While the development from a Safety-I approach to a Safety-II approach will neither be
simple or fast, some practical suggestions for how to begin are given below:
 Look at what goes right, as well as what goes wrong. Things go well because people make
sensible adjustments according to the demands of the situation. Find out what these
adjustments are and try to learn from them!
 When something has gone wrong, look for everyday performance variability rather than for specific
causes. Whenever something is done, it is a safe bet that it has been tried before. People
quickly learn which performance adjustments work and soon come to rely on them –
precisely because they work. Blaming people for doing what they usually do is
therefore counterproductive.
 Look at what happens regularly and focus on events based on how often they happen (frequency)
rather than how serious they are (severity). It is much easier to be proactive for that which
happens frequently than for that which happens rarely. A small improvement of
everyday performance may count more than a large improvement of exceptional
performance.
 Allow time to reflect, to learn, and to communicate.
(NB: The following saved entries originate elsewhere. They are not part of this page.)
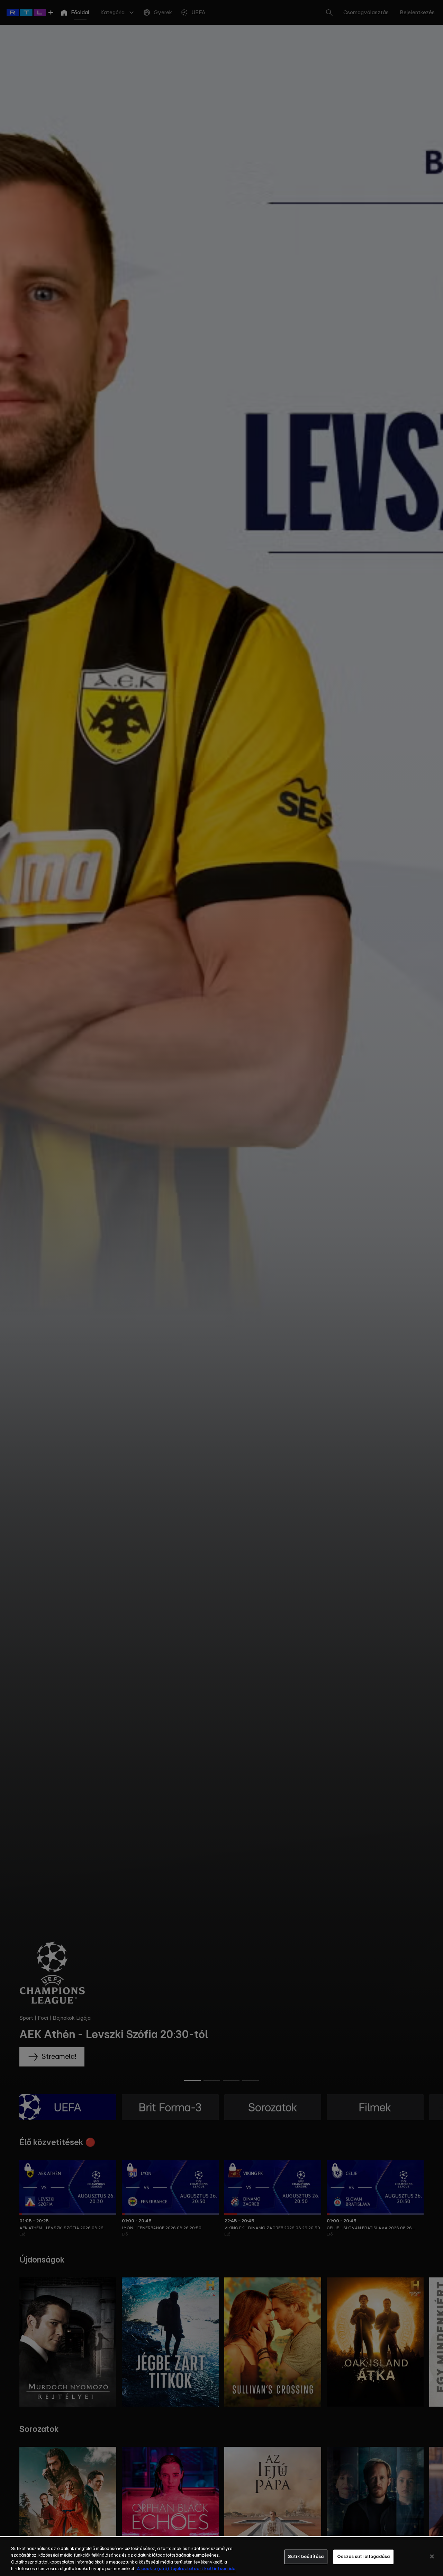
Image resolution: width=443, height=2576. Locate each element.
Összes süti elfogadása (363, 2557)
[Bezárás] (432, 2556)
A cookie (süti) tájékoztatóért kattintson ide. (186, 2569)
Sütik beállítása (306, 2557)
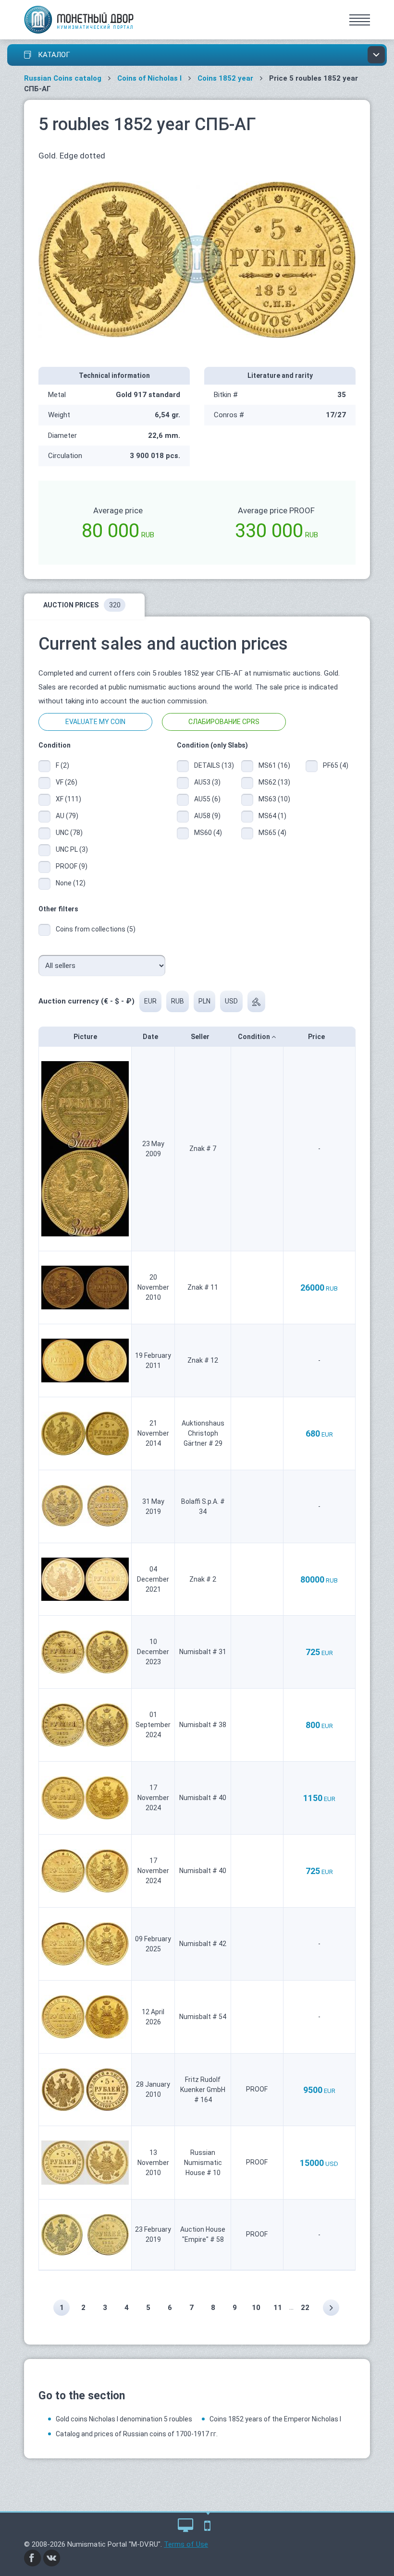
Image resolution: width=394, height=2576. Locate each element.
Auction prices (82, 605)
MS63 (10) (274, 799)
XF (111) (68, 799)
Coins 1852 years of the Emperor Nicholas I (275, 2419)
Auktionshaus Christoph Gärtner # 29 (203, 1433)
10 (256, 2307)
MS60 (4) (208, 832)
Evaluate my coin (95, 722)
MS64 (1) (272, 816)
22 (305, 2307)
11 (277, 2307)
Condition (254, 1036)
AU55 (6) (207, 799)
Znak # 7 (202, 1148)
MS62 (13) (274, 782)
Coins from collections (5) (95, 929)
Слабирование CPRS (223, 722)
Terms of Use (186, 2544)
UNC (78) (69, 832)
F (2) (62, 765)
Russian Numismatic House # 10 (203, 2163)
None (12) (71, 883)
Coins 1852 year (225, 78)
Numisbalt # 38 (202, 1725)
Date (151, 1036)
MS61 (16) (274, 765)
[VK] (52, 2557)
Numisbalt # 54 (202, 2016)
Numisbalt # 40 (202, 1798)
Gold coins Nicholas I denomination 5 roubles (124, 2419)
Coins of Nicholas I (149, 78)
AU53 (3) (207, 782)
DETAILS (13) (210, 765)
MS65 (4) (272, 832)
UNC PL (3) (72, 849)
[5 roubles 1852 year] (197, 259)
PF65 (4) (335, 765)
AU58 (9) (207, 816)
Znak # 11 (202, 1287)
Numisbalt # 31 (202, 1652)
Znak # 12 (202, 1360)
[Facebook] (32, 2557)
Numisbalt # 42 (202, 1943)
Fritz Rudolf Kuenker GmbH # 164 (202, 2090)
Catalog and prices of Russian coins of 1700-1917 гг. (137, 2434)
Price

If all the time is used trying to make ends
meet, there will no time to consolidate experiences or replenish resources – including
how the situation is understood.
 Remain sensible to the possibility of failure – and be mindful. Try to think of undesirable
situations and imagine how they may occur. Then think of ways in which they can
either be prevented from happening, or be recognised and responded to as they are
happening. This is the essence of proactive safety management.
Since the socio-technical systems on which our existence depends continue to become
more and more complicated, remaining with a Safety-I approach will be inadequate in the
long run. Yet the way ahead does not lie in a wholesale replacement of Safety-I by Safety-
Hollnagel 7(7)

II, but rather in a combination of the two ways of thinking. Safety-II is first and foremost a
different understanding of what safety is, hence also a different way of applying many of
the familiar methods and techniques. In addition to that it will also require methods on its
own, to look at things that go right, to analyse how things work, and to manage performance
variability rather than just constraining it (Hollnagel, 2013). We cannot make things go right
simply by preventing them from going wrong. We can only make things go right by
understanding the nature of everyday performance and by learning how to perceive those
things which we otherwise do not see.
References
Heinrich, H. W. (1931). Industrial accident prevention: A scientific approach. McGraw-Hill.
Perrow, C. (1984). Normal Accidents. New York: Basic Books.
Hollnagel, E. (2013). FRAM: The functional resonance analysis method for modelling
complex socio-technical systems. Farnham, UK: Ashgate.
Hollnagel, E., Woods, D. D. & Leveson, N. (Eds.) (2006). Resilience engineering: Concepts
and precepts. Farnham, UK: Ashgate.
Hollnagel, E., Paries, J., Woods, D. D. & Wreathall, J. (Eds.) (2011). Resilience engineering
in practice: A guidebook. Farnham, UK: Ashgate.